Но тут я представил, каков я сейчас с виду, и расхохотался.

Как же, очень похоже на правду, что нищий солдат, пленник в желтом шутовском наряде способен затронуть душу этой прекрасной девушки! Нет, я не стану отчаиваться, но игру надо вести тонко и точно. Надо взять себе за правило держаться с нею так, чтобы вызывать ее сострадание или развлекать ее, но отнюдь не тревожить и не пугать. Надо запереть свое чувство в груди, как некий тайный позор, и пусть ее чувство (если я только сумею его пробудить) растет само собою, зреет с тою скоростию, на какую способно ее сердце, и ни на шаг быстрее! Я мужчина, и, однако, мне придется бездействовать и выжидать, ибо тюрьма вяжет меня по рукам и по ногам. Прийти к ней я не могу, значит, всякий раз, как приходит она, я должен так ее околдовать, чтобы она непременно воротилась, чтобы возвращалась опять и опять, и тут все зависит от того, насколько умно я себя поведу. В последний раз мне это удалось - после нашего разговора она просто не может не прийти вновь, а для следующей встречи у меня быстро зрел новый план. Влюбленный пленник при всей беспомощности своей обладает немалым преимуществом: его ничто не отвлекает, и все свое время он может взращивать любовь и обдумывать, как бы лучше ее выразить. Несколько дней я усердно резал по дереву - и не что-нибудь, а эмблему Шотландии: льва, стоящего на задних лапах. Я вкладывал в эту вещицу все свое умение, и, когда наконец сделал все, что мог (и, поверьте, уже сожалел, что вложил в нее столько труда), вырезал на подставке вот что:

A la belle Flora

le prisonnier reconnaissant

A. d. St. V. d. K.

В это посвящение я вложил всю душу. Мне казалось, едва ли возможно смотреть равнодушно на предмет, сделанный с таким тщанием, а инициалы по крайности намекнут ей на мое благородное происхождение. Мне казалось, что лучше всего именно намекнуть: тайна - ценнейший мой товар; контраст между моим скромным положением и манерами, между моей речью и платьем, и то, что она не узнает полного моего имени, а только начальные буквы - все это должно еще усилить ее интерес ко мне и привлечь сердце.

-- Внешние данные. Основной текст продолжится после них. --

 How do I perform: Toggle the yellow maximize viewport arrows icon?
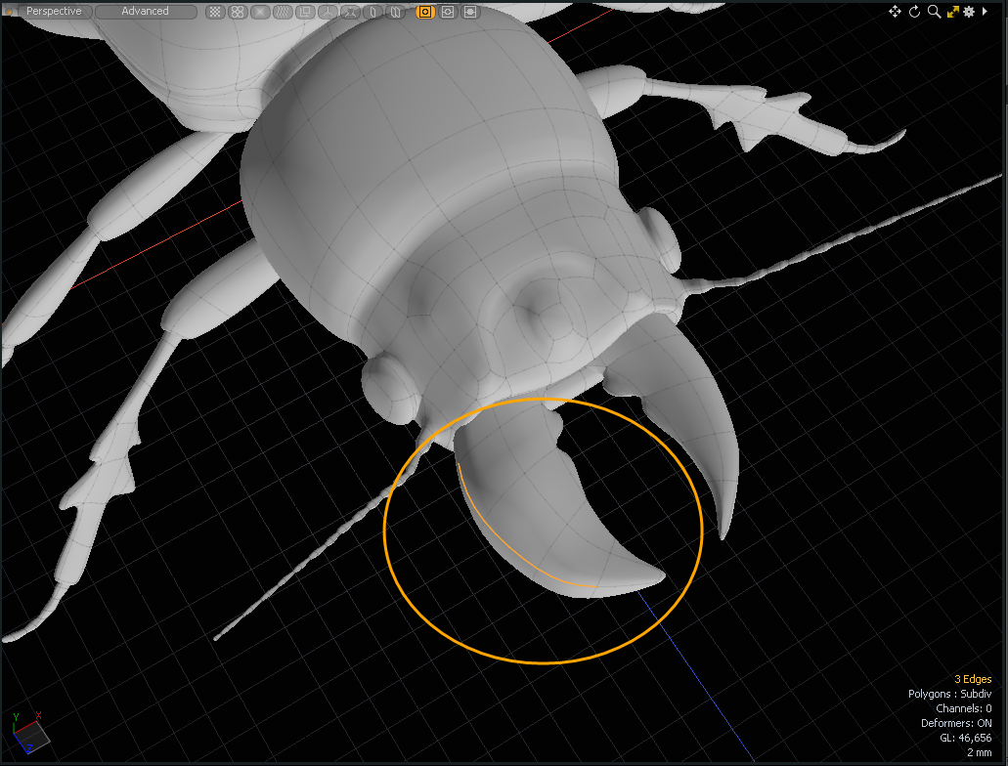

Я окончил резьбу, и теперь оставалось только ждать и надеяться. А нет ничего более противного моей натуре: в любви и на войне я всегда горю желанием действовать, и дни ожидания были для меня пыткой. Сказать по правде, к концу этих дней я полюбил ее еще сильнее, ибо любовь, как вино, от времени становится лишь крепче. К тому же меня охватил страх. Если она не придет, как буду я влачить нескончаемые, пустые дни? Разве сумею я возвратиться к прежней жизни, находить интерес в уроках с майором, в шахматных партиях с лейтенантом, в грошовой торговле на базаре или в ничтожной добавке к тюремному рациону?

Проходили дни, недели; у меня не хватало мужества их считать и даже сейчас не хватает мужества об этом вспоминать. Но вот наконец она пришла. Наконец-то я увидел, что она идет ко мне в сопровождении юноши примерно ее лет, в котором я тотчас же угадал ее брата.

Я встал и молча поклонился.

- Это мой брат, мистер Рональд Гилкрист, - сказала она, - я рассказывала ему о ваших страданиях. Он так вам сочувствует!

- Я не смел надеяться на такое великодушие, - отвечал я. - Правда, меж благородных людей подобные чувства естественны. Если бы нам с вашим братом довелось встретиться на поле брани, мы бы дрались, как львы, но когда он видит меня безоружного и беспомощного, в его душе не остается места для вражды. (При этих моих словах, как я и надеялся, юнец покраснел от удовольствия.) Ах, мадемуазель, - продолжал я, - сколько ваших соотечественников томятся у меня на родине точно так же, как томлюсь я здесь. Я могу только желать, чтобы каждому из них встретилась благородная француженка, которая сострадала бы ему и тем дарила бесценное утешение. Вы подали мне милостыню, более нежели милостыню - надежду, и во все время, пока вы не приходили, я этого не забывал. Не лишайте же меня права сказать себе, что я хотя бы попытался отблагодарить вас, - соблаговолите принять от пленника эту безделку.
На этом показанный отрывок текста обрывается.